Restate the material from the line containing "Task: Click the Zoom to link" through the end of the material, both included, as a numbered list without blank lines or pictures.

------------------------------

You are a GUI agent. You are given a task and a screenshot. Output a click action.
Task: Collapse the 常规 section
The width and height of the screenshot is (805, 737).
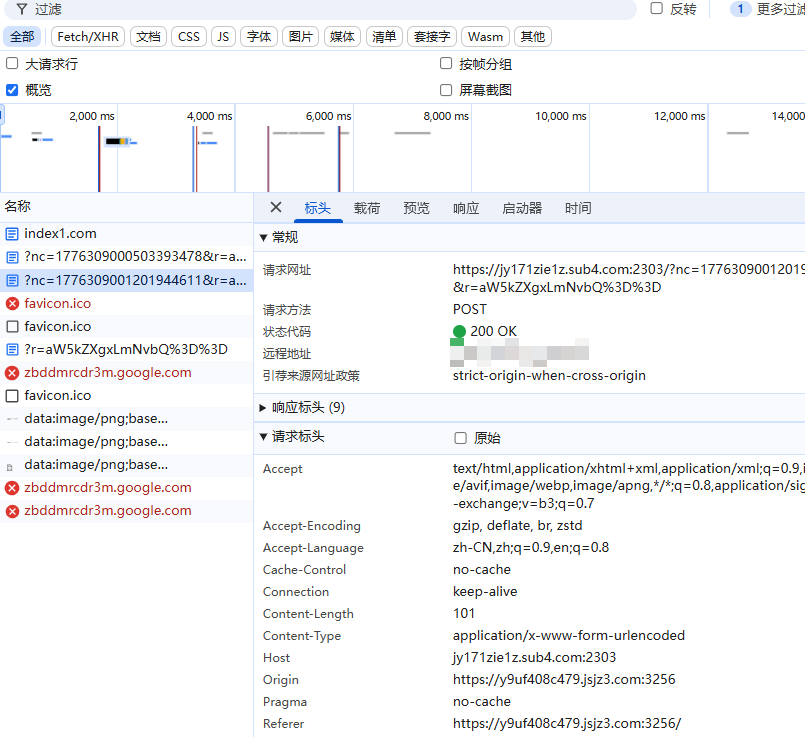click(264, 238)
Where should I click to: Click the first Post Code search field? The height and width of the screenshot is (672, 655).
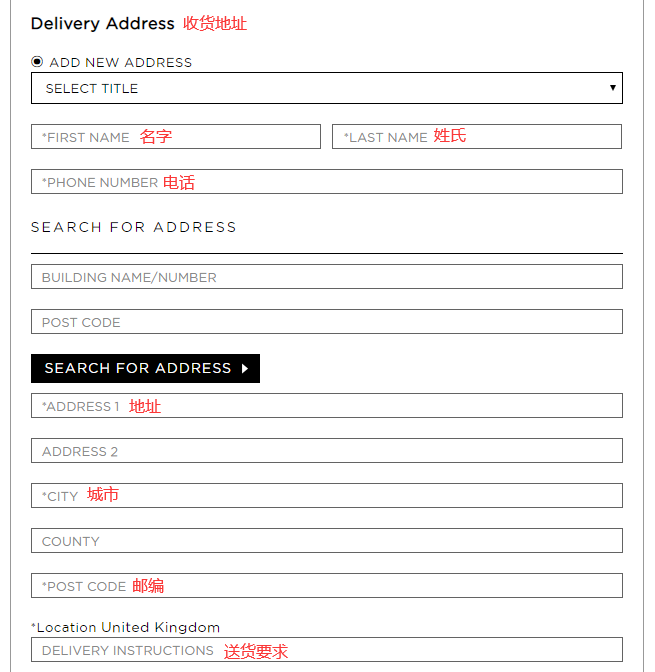point(326,322)
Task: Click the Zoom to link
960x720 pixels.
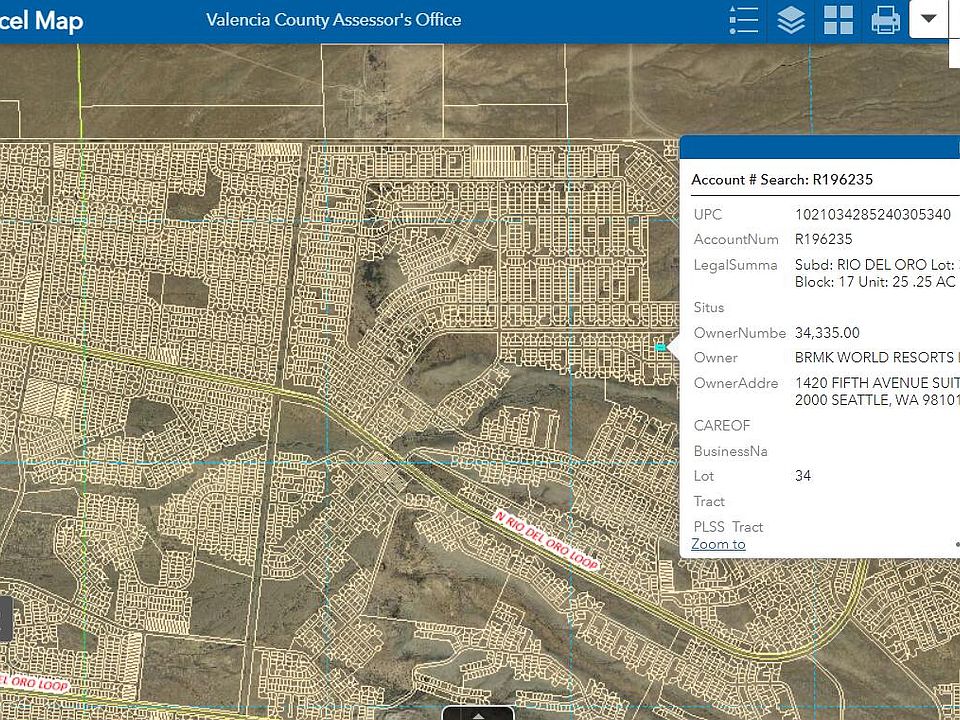Action: click(x=718, y=543)
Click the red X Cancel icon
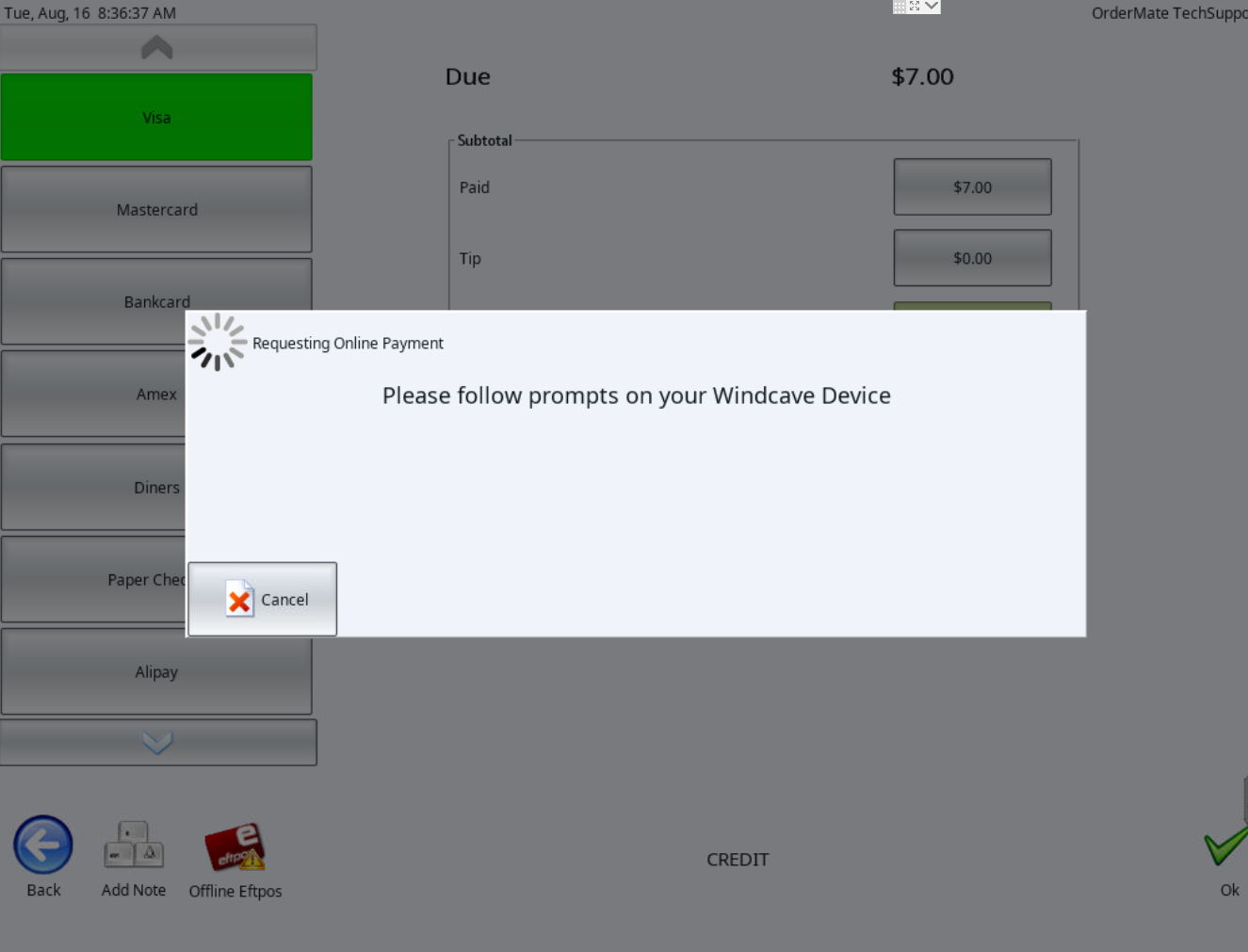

------------------------------

(Correct result):
1. Task: Click the Zoom to link
2. 960x720 pixels.
3. Action: click(x=718, y=543)
4. Click the red X Cancel icon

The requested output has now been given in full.